Helping Cancer Patients Cope With Grief
I have a friend who has cancer. She has already had radiation and is about to start chemotherapy. Her father died suddenly yesterday and I am concerned with how to help her. I am concerned that she may delay her chemo treatments which could very well hinder her physical healing. I am also concerned that her emotional pain could affect her outlook on her own outcomes. Do you know of any resources or have any advice on how I can help this person with this unique situation?
First and foremost, allow your friend to experience her grief. She needs to mourn the death of her father. If she doesn't, she will suffer in the long run due to unresolved grief issues.
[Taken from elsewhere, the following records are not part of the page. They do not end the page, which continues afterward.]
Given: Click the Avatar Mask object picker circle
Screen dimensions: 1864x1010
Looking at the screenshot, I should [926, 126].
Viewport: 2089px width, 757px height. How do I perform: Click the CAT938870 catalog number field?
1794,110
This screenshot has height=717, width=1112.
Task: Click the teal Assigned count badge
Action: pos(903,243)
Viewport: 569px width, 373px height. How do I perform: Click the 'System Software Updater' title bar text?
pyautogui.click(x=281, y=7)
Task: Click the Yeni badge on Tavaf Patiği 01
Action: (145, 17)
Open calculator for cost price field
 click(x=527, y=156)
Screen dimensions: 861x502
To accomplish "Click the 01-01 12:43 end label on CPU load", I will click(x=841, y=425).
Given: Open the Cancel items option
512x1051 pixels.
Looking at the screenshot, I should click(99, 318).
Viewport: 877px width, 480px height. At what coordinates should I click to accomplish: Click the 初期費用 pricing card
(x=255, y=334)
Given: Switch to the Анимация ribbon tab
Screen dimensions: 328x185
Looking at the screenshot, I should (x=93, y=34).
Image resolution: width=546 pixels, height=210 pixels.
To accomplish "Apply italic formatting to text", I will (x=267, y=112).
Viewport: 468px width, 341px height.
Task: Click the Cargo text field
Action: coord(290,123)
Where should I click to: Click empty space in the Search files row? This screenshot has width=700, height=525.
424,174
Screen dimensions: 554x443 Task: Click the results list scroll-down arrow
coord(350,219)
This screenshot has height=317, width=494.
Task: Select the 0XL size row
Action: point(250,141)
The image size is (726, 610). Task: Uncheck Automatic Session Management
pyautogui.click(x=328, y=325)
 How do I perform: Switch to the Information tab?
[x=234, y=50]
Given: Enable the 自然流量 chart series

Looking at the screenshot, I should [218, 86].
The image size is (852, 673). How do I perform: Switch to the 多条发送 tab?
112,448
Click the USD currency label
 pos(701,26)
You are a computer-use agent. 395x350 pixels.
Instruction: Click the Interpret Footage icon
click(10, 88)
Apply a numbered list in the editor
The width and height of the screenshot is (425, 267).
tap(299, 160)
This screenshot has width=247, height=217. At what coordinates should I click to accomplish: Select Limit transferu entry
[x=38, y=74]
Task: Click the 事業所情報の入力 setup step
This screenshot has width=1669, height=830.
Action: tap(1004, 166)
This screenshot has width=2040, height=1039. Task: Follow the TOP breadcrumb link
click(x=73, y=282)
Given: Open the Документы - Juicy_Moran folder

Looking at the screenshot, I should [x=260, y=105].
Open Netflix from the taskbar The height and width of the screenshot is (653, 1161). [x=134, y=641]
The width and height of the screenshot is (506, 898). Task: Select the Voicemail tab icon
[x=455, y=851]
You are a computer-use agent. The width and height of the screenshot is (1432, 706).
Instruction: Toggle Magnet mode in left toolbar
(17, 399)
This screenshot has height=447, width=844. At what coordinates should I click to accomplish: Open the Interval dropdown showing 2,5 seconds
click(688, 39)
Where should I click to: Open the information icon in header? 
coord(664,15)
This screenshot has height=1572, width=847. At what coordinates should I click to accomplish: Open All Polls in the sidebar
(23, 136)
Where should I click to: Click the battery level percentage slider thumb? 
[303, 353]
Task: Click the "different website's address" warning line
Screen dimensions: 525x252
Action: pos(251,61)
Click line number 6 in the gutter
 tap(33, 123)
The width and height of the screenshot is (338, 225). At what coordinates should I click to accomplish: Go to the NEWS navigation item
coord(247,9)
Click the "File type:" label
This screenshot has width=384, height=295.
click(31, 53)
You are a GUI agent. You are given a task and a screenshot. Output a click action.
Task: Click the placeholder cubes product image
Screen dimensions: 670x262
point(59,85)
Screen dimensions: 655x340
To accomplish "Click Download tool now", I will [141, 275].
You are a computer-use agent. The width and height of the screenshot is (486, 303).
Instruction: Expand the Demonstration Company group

Don''t minimize her pain and don't pressure her to take care of herself by ignoring her grief. Allow her to display her feelings and support her. And help her find a way to continue with her treatments while grieving.
Dealing with a cancer diagnosis is hard enough without adding the death of a loved one. She may feel confused and angry. Encourage her to get her feelings out. If she needs to talk with someone, encourage her to see a counselor or to talk with the nurse or a chaplain while receiving her treatments. It will be important for her to let the medical team know of the death of her father so that they can treat her holistically--that is caring for her emotional state as well as her physical condition.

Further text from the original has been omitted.